In Lanthimos, he says that he’s found a collaborator that has both challenged and somewhat upended his creative process. “He’s a very hands-off director,” Fendrix says. “He chooses who he wants to work with, and spends a lot of time choosing. Then he basically just says, ‘Go and do it’. You do some stuff, and he’ll say yes or no, and if he says yes, then it’s in the film and you can’t do anything about it.”

As such, a host of scratchy demo recordings for Poor Things ended up in the final edit. While he was given the script and some pointers for the first film, Kinds of Kindness saw him provided slightly less by the director, and for Bugonia it was trimmed down even further to just three prompt words.

Does he remember them? Fendrix laughs at the suggestion, intonating instead that the words became the centre of his universe for a time. “Bees. Spaceships. Basements.”

Fendrix then went about excruciatingly researching all three topics. He already happened to know a fair bit about bees, and spaceships are easy enough to research. Basements unsurprisingly proved more difficult. The power of such limited guidance, though, was a commitment to instinct and transmitting a feeling, the same thing that powers Once Upon a Time… in Shropshire.

Across his new album is a disregard for genre (“I find it baffling to be a ‘fan’ of a genre,” he says) as he handbrake turns between dissonant post-punk-meets-jazz on ‘Jerskin Fendrix Freestyle’ and something closer to a show tune on ‘Together Again’, always leaving any idea of ‘cool’ at the door.
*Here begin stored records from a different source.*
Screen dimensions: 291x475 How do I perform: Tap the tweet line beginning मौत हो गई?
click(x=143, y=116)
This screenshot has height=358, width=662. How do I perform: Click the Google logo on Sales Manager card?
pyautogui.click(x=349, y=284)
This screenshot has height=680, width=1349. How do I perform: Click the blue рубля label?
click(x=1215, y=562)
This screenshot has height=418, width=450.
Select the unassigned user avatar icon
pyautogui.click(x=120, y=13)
It helps that he has a superbly dextrous voice, which can go from foreboding baritone to gorgeous falsetto and back again while sprinkling in everything in between.

The resulting album is the product of a five-year period that has shown the Shropshire boy as a great young composer of our time, able to dive into Hollywood scripts and extract the feeling at the core of them. It should be no surprise, then, that he also tells his own story here with unflinching honesty and elite skill.
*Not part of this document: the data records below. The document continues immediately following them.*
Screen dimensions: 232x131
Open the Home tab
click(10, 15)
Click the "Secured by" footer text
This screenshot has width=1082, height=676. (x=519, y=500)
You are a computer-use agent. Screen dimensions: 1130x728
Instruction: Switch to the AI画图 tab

Sometimes childhood – Jerskin Fendrix’s or anyone else’s – is joyous and uncomplicated. Sometimes it’s coloured by grief, things changing and people leaving. Sometimes it’s also downright stupid. To end the album, he samples a recording of his friends singing an endearingly daft made-up song that they ring in each and every New Year with.

“Dubstep in my trousers,” they yell in unison with slurred voices, a joke no-one else is in on but everyone has their own version of. “That’s the best song I’ve ever written,” he smiles. “It’ll be played at my funeral.”